EXERCISE DIRECTIONS: Rewrite the listing from its first line through the line containing "point(501,89)", swapping "dropdown" for "menu" and changing nothing else. Leave the pictures out.

RECORDED DATA:
*****

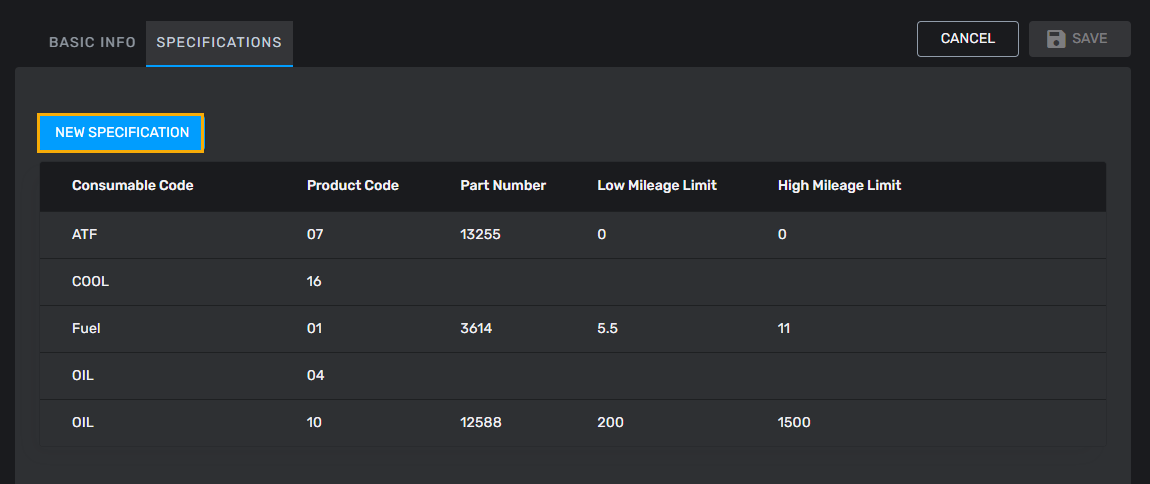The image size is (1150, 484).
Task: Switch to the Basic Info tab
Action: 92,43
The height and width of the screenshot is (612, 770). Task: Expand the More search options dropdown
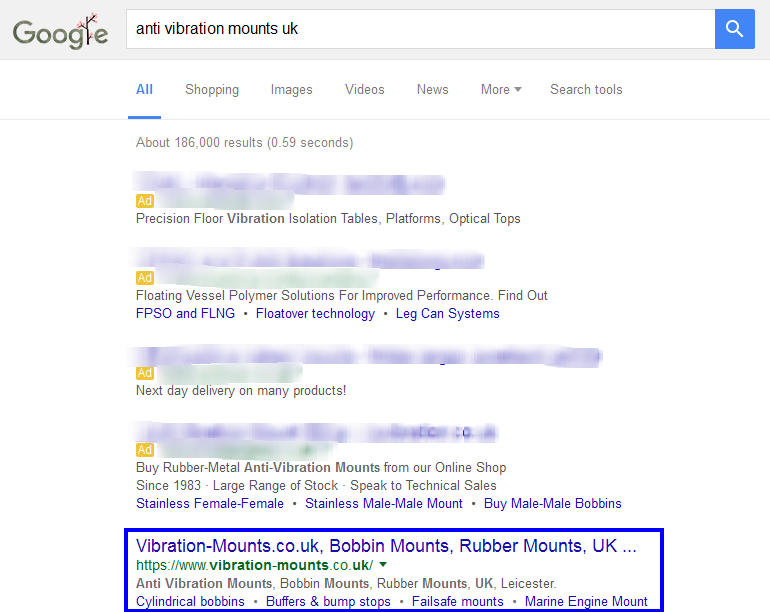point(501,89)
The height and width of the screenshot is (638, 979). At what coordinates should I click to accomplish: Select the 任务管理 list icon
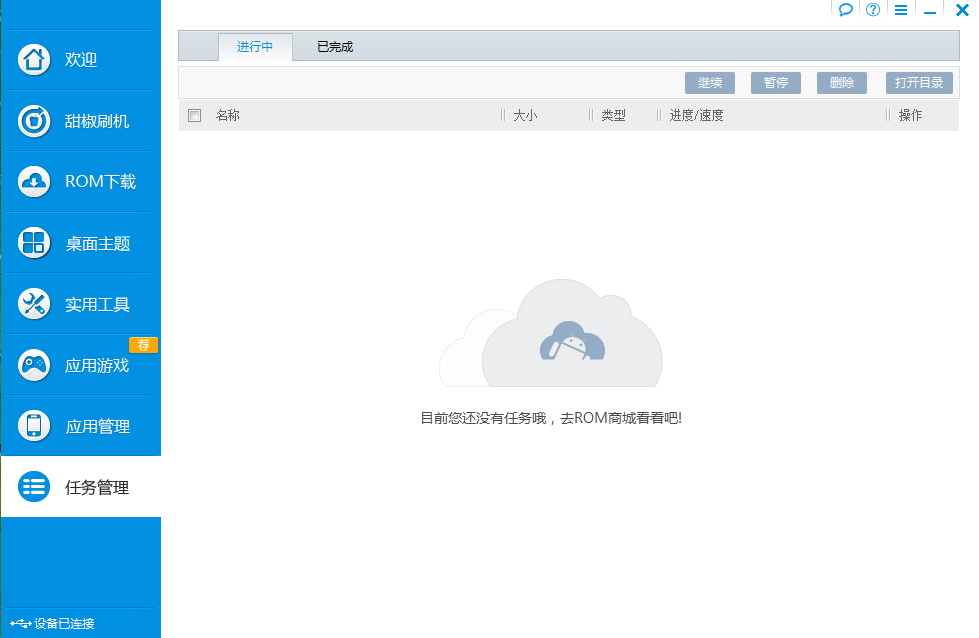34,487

*****

CORRECT RESULT:
The image size is (1150, 484).
Task: Switch to the Basic Info tab
Action: 92,43
The height and width of the screenshot is (612, 770). Task: Expand the More search options menu
point(501,89)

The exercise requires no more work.